Your task — Reproduce the entries that follow, exactly and in full.

Records to use —
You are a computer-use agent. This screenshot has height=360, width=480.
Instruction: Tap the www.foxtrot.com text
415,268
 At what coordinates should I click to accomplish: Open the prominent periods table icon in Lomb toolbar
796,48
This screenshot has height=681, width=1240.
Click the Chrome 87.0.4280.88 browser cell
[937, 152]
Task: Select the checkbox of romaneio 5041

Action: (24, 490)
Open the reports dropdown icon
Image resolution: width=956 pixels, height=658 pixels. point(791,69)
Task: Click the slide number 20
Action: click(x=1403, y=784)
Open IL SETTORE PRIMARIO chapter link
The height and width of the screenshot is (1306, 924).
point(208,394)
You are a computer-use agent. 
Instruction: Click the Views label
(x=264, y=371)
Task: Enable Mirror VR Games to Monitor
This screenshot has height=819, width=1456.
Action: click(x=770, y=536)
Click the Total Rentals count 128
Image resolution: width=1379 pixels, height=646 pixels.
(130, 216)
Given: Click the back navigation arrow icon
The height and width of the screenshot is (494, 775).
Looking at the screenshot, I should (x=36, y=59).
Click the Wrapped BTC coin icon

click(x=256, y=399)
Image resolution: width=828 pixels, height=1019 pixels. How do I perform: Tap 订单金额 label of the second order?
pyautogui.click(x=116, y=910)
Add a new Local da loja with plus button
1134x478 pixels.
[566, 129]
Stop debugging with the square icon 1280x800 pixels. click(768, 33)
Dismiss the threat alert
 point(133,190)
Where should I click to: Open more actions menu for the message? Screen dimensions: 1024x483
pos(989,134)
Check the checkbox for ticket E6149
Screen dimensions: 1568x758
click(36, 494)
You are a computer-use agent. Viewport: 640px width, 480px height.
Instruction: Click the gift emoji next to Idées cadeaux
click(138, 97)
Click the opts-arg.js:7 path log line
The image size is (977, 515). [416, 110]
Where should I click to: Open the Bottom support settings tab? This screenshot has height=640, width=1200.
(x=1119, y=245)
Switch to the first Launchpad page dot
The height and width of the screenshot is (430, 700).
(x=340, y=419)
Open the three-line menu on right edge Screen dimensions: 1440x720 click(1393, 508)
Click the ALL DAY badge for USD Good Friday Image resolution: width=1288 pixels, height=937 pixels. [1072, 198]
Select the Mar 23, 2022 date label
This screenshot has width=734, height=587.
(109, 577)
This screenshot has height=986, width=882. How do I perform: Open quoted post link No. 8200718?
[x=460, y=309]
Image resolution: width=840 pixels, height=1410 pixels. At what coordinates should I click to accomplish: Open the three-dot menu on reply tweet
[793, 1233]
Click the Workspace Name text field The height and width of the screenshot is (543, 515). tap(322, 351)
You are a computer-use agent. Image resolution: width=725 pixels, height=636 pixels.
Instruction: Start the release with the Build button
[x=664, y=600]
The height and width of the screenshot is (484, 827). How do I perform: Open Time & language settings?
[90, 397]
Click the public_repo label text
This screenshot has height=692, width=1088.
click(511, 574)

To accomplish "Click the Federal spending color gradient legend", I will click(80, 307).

Result for this task —
You are a computer-use agent. This screenshot has height=360, width=480.
Instruction: Tap the www.foxtrot.com text
415,268
 At what coordinates should I click to accomplish: Open the prominent periods table icon in Lomb toolbar
796,48
This screenshot has height=681, width=1240.
Click the Chrome 87.0.4280.88 browser cell
[937, 152]
Task: Select the checkbox of romaneio 5041

Action: (24, 490)
Open the reports dropdown icon
Image resolution: width=956 pixels, height=658 pixels. point(791,69)
Task: Click the slide number 20
Action: click(x=1403, y=784)
Open IL SETTORE PRIMARIO chapter link
The height and width of the screenshot is (1306, 924).
point(208,394)
You are a computer-use agent. 
Instruction: Click the Views label
(x=264, y=371)
Task: Enable Mirror VR Games to Monitor
This screenshot has height=819, width=1456.
Action: click(x=770, y=536)
Click the Total Rentals count 128
Image resolution: width=1379 pixels, height=646 pixels.
(130, 216)
Given: Click the back navigation arrow icon
The height and width of the screenshot is (494, 775).
Looking at the screenshot, I should (x=36, y=59).
Click the Wrapped BTC coin icon

click(x=256, y=399)
Image resolution: width=828 pixels, height=1019 pixels. How do I perform: Tap 订单金额 label of the second order?
pyautogui.click(x=116, y=910)
Add a new Local da loja with plus button
1134x478 pixels.
[566, 129]
Stop debugging with the square icon 1280x800 pixels. click(768, 33)
Dismiss the threat alert
 point(133,190)
Where should I click to: Open more actions menu for the message? Screen dimensions: 1024x483
pos(989,134)
Check the checkbox for ticket E6149
Screen dimensions: 1568x758
click(36, 494)
You are a computer-use agent. Viewport: 640px width, 480px height.
Instruction: Click the gift emoji next to Idées cadeaux
click(138, 97)
Click the opts-arg.js:7 path log line
The image size is (977, 515). [416, 110]
Where should I click to: Open the Bottom support settings tab? This screenshot has height=640, width=1200.
(x=1119, y=245)
Switch to the first Launchpad page dot
The height and width of the screenshot is (430, 700).
(x=340, y=419)
Open the three-line menu on right edge Screen dimensions: 1440x720 click(1393, 508)
Click the ALL DAY badge for USD Good Friday Image resolution: width=1288 pixels, height=937 pixels. [1072, 198]
Select the Mar 23, 2022 date label
This screenshot has width=734, height=587.
(109, 577)
This screenshot has height=986, width=882. How do I perform: Open quoted post link No. 8200718?
[x=460, y=309]
Image resolution: width=840 pixels, height=1410 pixels. At what coordinates should I click to accomplish: Open the three-dot menu on reply tweet
[793, 1233]
Click the Workspace Name text field The height and width of the screenshot is (543, 515). tap(322, 351)
You are a computer-use agent. Image resolution: width=725 pixels, height=636 pixels.
Instruction: Start the release with the Build button
[x=664, y=600]
The height and width of the screenshot is (484, 827). How do I perform: Open Time & language settings?
[90, 397]
Click the public_repo label text
This screenshot has height=692, width=1088.
click(511, 574)

To accomplish "Click the Federal spending color gradient legend", I will click(80, 307).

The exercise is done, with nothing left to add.